Will laughed. ‘Yours, Rosa, your very own future. Your recovery, if you like.’

‘Oh, Will, you know, it’s only a very tiny crise. Nothing
major. Just a freak out. Better to have it now than in ten years, I say! We are all quashing the freak-out, do you not think? The freak-out lies coiled in the heart of being, like a worm. It’s not remotely important,’ said Rosa. ‘If you need a farm labourer, or a spinster governess for your children, you might think of me. My values are quite sound. I believe in truth and beauty, something like that, and I am sure there is such a thing as a good person.’

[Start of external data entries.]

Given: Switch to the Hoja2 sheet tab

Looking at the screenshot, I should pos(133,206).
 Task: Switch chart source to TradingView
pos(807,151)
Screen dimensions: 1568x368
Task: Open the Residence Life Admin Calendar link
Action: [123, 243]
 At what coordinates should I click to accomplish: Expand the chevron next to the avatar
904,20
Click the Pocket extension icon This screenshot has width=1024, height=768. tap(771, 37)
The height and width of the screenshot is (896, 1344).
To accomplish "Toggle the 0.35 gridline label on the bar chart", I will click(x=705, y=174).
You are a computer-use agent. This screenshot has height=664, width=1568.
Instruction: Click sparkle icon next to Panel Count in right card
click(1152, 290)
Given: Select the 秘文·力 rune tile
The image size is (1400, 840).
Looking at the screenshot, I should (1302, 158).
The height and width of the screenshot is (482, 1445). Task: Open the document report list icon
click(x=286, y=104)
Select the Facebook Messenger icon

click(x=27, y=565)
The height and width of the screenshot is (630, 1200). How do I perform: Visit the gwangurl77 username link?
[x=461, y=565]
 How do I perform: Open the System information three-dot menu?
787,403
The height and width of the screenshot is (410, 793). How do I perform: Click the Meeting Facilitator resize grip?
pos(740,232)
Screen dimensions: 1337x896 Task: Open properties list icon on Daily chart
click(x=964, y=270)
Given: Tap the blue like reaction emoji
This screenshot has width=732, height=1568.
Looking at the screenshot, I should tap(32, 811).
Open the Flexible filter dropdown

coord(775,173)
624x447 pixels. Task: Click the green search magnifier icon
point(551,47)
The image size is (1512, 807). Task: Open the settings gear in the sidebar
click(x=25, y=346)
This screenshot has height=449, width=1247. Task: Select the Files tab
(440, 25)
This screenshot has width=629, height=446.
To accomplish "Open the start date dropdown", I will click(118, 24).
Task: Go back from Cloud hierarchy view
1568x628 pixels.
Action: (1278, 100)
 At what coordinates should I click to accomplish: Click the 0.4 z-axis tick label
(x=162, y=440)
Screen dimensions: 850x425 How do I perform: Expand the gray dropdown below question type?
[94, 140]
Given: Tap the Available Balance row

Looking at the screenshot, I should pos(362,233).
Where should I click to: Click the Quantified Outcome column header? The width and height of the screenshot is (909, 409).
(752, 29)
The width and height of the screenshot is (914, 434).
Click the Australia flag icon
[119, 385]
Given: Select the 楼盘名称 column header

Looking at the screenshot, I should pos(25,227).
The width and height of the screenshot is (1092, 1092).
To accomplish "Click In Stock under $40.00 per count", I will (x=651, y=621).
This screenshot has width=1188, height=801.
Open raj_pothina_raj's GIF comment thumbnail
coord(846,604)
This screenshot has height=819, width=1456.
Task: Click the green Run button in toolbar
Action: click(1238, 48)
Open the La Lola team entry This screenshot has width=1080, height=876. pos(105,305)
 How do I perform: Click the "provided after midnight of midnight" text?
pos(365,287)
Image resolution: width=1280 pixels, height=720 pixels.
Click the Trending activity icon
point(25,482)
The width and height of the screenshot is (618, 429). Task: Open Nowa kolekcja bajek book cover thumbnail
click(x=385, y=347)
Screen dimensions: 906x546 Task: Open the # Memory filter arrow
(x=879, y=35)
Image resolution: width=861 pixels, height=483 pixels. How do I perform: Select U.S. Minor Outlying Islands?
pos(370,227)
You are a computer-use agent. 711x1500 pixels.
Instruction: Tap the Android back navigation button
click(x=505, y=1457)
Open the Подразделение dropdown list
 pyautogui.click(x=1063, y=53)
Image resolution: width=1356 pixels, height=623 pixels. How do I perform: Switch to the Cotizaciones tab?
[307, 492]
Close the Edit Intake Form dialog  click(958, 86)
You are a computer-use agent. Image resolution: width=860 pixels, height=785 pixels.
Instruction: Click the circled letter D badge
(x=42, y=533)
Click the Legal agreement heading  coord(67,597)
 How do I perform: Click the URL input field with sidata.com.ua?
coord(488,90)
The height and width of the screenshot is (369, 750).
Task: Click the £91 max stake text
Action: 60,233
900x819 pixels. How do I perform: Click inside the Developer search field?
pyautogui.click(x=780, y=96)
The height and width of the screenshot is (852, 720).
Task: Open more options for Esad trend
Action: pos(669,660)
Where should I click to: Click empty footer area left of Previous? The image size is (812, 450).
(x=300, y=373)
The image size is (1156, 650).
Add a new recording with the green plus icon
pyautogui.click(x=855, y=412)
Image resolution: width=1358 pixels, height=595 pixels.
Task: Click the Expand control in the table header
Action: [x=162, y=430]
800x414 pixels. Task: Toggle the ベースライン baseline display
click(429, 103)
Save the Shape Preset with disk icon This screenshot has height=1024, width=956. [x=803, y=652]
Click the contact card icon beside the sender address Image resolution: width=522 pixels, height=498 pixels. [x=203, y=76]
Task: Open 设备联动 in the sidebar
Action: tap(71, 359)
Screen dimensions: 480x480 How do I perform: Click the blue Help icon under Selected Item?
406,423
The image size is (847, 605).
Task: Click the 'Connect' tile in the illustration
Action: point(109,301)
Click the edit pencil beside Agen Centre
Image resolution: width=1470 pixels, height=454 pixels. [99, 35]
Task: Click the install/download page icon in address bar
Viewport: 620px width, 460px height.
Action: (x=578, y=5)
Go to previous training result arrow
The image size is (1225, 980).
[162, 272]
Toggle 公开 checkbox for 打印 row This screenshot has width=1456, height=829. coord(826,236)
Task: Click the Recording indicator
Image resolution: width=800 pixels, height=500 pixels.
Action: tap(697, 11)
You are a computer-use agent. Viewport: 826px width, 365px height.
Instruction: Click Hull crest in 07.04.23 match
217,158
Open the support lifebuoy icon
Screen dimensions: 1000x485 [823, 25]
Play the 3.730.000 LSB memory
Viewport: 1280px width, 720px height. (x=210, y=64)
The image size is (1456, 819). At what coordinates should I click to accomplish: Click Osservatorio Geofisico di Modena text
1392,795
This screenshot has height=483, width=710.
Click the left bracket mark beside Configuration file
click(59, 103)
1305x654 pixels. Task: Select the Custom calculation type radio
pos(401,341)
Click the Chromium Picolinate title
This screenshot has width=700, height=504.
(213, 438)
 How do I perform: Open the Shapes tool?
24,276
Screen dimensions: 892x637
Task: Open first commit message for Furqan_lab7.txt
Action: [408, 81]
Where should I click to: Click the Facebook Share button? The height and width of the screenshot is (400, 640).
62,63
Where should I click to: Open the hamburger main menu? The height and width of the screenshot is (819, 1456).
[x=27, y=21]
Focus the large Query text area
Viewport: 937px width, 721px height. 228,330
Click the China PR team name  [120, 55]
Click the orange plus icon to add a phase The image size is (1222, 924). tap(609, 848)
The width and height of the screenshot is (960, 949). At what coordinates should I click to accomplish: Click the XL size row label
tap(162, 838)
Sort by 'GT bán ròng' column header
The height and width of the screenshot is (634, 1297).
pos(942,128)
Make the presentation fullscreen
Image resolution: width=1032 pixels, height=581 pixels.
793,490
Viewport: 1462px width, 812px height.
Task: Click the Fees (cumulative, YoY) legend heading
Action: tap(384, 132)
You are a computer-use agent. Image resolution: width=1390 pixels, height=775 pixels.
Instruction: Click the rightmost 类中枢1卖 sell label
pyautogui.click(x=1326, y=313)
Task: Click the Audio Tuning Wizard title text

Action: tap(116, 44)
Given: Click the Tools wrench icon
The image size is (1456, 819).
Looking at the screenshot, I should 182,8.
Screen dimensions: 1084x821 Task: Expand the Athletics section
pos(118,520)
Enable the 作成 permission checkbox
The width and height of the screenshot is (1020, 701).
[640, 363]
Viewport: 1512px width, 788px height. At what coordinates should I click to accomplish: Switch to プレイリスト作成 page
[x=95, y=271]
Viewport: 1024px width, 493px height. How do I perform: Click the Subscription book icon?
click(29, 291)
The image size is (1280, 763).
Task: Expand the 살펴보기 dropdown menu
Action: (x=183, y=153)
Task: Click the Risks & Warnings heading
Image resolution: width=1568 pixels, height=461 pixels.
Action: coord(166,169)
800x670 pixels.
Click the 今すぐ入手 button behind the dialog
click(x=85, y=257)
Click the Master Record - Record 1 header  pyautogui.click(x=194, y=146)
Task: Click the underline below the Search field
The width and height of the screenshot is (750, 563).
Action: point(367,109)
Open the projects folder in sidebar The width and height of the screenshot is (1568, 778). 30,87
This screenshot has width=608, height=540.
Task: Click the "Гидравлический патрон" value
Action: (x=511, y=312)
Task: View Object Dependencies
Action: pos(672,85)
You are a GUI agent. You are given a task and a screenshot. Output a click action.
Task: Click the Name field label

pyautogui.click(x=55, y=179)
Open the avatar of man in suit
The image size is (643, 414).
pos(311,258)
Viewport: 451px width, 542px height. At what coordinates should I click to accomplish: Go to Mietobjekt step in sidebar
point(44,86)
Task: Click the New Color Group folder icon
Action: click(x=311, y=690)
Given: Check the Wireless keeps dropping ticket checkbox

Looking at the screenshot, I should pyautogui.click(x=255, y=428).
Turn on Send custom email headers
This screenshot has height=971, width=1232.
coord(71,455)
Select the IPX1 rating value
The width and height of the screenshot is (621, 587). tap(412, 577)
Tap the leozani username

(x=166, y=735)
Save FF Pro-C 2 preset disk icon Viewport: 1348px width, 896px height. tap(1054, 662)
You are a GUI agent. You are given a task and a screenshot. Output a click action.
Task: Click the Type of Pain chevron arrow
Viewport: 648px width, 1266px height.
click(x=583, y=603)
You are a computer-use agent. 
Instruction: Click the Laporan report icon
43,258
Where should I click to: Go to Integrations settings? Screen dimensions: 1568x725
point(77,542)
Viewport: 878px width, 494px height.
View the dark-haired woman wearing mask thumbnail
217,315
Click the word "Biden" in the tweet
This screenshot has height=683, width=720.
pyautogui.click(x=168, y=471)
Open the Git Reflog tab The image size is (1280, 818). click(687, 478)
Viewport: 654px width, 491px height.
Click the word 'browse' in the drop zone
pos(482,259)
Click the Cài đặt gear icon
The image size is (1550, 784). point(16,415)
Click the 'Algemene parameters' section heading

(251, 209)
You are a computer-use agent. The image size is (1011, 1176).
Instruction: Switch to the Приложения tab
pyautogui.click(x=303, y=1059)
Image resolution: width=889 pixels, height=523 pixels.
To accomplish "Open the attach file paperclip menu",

He laughed and patted her on the arm. I must look desperate, thought Rosa, as she held the fork to her mouth and tried to eat something. Now she thought she should never have come. The thick stone walls, the roaring fire, the farmhouse itself were too redolent of the places she had stayed as a child. The spectre of the past was lurking in the whitewashed rooms. The stacked-up books, the board games for a rainy afternoon, the fresh-faced lovely children; it was all making her think of when she was a child herself, forlorn in these draughty stone houses, fearful of going upstairs on her own, troubled by thoughts of immaterial things, conjurings. In one Lakeland house they stayed in, not the professor’s, a year when her mother wanted a change, there were big ancient portraits on the stairs, a man and a woman clad in Puritan garb, and Rosa hated them. She couldn’t pass them on her own and their eyes gave her nightmares. The shadows of the rooms disturbed her, and the creaking and rattling of old timbers. Her mother was always there, holding her hand. Now, what was she afraid of? As she and Will ate, and as she moved her mouth in pleasantries about the quality of the lamb, making light phrases, she realised. It was her mother! She was in the stone walls and the smell of the rain. She was treading softly in the garden. She was a distant reflection at the window, lurking behind the silence of the evening. Gently reproaching Rosa, for being so bound to the self, bound up in her selfishness. It had been a mistake to come, she thought. ‘Yes, yes, the lamb,’ she said, sounding desperate. ‘And what are your plans for Christmas?’ she asked. Will started to reply; he was always loquacious. She
could rely on a full few minutes while he talked of in-laws and the logistics of driving children round the country. The Land Rover was apparently better. There was something about presents. Yet she faded him out, sat there nodding and thinking that she just had to tussle it all down again, push it back. She wanted to drop to the floor, grovel and wallow, beg them to send her mother back, but that was hardly appropriate. It was the stone and the smell of the rain, she thought again. Better still when she had confined herself to raging about Liam. Far better. More productive and possible to endure. Will was talking about Judy’s parents, and how tricky they were. Too generous, it seemed. Tendency to spoil the children. What do you do? What on earth do you do? Then there was a pause and when she looked up again she saw that Will was staring at her strangely. He had a hand in his orange hair; he looked like an attic frieze, expressing distraction. And she thought, there was the hand again, on her arm, but this time it wasn’t quite patting, more stroking. He was stroking her arm and saying ‘There, there, Rosa, really, it’s OK.’